Segment Open

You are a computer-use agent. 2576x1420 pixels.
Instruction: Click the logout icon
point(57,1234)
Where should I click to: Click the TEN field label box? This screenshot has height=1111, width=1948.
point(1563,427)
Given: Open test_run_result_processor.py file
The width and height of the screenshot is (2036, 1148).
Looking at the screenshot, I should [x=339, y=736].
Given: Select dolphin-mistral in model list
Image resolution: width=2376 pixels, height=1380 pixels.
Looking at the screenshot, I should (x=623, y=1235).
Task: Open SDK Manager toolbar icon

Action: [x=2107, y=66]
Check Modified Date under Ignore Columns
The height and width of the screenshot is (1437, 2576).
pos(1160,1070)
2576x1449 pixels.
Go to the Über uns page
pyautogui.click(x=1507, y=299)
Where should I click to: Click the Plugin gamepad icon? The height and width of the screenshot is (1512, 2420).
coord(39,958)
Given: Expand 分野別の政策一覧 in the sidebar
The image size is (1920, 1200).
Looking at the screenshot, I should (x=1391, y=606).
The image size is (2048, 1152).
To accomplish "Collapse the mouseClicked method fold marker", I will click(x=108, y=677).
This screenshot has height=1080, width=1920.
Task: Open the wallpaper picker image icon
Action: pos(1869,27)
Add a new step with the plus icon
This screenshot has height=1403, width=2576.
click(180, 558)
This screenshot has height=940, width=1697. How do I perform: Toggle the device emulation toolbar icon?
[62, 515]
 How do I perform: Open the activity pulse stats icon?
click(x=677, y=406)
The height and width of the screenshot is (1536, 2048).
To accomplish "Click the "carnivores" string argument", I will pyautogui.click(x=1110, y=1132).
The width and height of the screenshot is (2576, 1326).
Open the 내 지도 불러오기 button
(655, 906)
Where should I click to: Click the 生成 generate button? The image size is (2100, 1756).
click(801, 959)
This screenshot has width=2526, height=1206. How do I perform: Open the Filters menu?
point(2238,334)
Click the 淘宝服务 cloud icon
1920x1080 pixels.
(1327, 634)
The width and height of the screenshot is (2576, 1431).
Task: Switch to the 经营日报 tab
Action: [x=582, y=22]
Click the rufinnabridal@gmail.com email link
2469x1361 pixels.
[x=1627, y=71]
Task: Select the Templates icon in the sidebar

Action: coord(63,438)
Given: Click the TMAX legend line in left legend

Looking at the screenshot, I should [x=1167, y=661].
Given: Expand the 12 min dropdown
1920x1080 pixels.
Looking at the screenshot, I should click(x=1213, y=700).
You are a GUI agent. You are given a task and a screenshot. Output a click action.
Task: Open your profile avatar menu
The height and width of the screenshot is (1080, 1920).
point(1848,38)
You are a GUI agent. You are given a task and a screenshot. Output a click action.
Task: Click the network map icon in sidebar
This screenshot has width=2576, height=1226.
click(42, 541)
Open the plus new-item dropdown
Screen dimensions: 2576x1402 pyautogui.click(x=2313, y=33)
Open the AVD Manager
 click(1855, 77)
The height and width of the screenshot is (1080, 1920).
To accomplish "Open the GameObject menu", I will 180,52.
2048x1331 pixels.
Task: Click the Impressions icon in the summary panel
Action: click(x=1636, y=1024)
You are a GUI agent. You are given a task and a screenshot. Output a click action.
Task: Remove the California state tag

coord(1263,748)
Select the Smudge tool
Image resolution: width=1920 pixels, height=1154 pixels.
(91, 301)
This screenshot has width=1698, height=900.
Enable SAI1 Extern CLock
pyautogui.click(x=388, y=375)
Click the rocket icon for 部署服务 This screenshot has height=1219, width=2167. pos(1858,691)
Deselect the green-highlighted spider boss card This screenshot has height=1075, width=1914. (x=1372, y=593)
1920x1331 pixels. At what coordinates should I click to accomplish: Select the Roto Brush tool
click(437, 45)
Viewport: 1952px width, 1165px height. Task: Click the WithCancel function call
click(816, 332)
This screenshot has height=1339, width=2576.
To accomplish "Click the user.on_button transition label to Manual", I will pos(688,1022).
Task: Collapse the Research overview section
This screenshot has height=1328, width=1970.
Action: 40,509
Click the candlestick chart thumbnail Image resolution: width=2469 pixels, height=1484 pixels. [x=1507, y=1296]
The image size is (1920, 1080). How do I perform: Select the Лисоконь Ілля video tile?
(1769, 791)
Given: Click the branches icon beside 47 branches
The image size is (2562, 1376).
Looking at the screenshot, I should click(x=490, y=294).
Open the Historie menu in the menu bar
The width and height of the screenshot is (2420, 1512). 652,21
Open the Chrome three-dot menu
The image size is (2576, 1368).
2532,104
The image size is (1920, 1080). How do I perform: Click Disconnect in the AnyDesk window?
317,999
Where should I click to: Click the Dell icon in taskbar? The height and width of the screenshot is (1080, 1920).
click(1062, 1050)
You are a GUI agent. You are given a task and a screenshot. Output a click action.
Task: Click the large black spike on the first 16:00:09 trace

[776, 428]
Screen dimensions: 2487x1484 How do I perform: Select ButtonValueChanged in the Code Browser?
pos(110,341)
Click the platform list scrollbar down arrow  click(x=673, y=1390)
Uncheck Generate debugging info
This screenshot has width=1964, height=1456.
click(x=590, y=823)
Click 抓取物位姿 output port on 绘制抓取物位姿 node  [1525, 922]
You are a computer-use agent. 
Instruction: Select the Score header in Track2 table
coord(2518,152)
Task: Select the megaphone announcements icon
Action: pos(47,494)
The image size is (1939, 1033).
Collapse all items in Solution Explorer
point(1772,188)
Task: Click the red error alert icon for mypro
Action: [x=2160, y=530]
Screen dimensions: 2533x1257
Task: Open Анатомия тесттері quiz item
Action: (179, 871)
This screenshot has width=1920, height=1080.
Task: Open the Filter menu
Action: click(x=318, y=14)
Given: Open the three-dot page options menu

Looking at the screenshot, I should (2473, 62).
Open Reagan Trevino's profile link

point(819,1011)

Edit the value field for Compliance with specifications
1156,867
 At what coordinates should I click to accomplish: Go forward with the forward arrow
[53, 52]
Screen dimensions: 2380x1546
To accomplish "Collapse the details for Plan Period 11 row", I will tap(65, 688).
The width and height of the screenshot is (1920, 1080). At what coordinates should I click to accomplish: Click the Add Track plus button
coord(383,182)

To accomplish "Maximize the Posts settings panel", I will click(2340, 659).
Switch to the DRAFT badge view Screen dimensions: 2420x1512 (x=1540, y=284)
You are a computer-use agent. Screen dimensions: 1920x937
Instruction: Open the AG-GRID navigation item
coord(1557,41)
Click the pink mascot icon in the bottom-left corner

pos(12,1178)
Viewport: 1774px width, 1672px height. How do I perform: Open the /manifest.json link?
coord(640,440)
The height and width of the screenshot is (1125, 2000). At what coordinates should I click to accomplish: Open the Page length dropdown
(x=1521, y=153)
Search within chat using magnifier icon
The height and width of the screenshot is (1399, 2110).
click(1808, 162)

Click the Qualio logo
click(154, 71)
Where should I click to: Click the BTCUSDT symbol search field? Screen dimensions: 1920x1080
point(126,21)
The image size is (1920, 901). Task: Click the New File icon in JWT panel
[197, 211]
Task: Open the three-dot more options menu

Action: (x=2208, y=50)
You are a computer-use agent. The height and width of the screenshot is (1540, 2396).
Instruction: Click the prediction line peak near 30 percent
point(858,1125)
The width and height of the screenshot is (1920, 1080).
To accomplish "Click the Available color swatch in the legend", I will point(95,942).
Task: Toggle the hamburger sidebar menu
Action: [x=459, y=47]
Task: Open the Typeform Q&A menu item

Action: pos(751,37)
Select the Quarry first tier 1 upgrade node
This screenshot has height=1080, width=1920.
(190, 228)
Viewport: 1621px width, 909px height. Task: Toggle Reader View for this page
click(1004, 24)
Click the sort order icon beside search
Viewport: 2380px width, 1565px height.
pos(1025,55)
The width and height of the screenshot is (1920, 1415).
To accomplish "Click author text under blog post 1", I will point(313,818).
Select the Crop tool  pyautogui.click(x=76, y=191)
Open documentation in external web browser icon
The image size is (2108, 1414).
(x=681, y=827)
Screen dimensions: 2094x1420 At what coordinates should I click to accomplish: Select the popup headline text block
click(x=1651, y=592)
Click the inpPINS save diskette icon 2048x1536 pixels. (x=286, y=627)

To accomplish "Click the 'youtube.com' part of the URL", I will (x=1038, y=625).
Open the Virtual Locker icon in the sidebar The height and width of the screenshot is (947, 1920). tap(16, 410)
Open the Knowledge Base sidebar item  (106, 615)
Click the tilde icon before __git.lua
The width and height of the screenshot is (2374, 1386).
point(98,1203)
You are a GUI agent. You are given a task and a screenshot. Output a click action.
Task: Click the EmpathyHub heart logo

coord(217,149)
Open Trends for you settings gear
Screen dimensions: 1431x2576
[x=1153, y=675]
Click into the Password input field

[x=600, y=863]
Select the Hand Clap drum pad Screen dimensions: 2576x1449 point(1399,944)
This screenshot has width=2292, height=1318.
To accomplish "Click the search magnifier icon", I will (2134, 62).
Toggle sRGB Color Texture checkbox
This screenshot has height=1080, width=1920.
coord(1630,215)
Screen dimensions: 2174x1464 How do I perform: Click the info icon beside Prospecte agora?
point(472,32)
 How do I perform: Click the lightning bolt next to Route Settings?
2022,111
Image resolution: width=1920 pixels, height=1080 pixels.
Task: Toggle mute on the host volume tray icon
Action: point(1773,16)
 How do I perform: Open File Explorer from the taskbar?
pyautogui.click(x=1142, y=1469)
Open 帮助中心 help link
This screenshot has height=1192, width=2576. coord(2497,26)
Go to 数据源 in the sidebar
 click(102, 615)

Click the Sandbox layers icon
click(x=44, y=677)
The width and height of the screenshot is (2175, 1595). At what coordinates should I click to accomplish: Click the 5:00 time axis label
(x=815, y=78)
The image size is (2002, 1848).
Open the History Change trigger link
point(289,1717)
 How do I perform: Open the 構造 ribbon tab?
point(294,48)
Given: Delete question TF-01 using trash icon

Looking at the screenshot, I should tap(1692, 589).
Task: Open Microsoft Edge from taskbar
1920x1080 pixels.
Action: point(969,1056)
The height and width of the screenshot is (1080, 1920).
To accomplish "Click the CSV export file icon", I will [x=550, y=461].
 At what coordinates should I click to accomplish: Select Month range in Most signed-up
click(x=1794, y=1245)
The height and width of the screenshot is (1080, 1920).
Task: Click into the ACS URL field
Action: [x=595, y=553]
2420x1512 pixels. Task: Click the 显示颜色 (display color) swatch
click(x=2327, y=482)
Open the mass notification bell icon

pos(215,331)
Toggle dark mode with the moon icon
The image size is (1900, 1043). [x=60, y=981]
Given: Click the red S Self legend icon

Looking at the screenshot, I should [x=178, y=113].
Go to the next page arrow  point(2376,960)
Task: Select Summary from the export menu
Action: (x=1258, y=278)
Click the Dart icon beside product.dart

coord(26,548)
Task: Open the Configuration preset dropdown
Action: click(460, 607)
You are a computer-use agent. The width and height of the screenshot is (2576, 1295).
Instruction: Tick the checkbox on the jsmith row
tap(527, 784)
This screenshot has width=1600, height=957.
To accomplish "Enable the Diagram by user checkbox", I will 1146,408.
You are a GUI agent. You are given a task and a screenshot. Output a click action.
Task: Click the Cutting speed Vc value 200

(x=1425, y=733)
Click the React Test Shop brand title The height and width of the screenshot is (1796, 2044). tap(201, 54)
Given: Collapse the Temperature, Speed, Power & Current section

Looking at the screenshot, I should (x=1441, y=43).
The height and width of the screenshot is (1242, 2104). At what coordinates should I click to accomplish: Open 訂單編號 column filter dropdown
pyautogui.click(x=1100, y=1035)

Segment Closed

:: WHAT THE EXERCISE ASKS ::
Count the lines of the material holding "node". Report the number alone.

:: TASK RESULT ::
2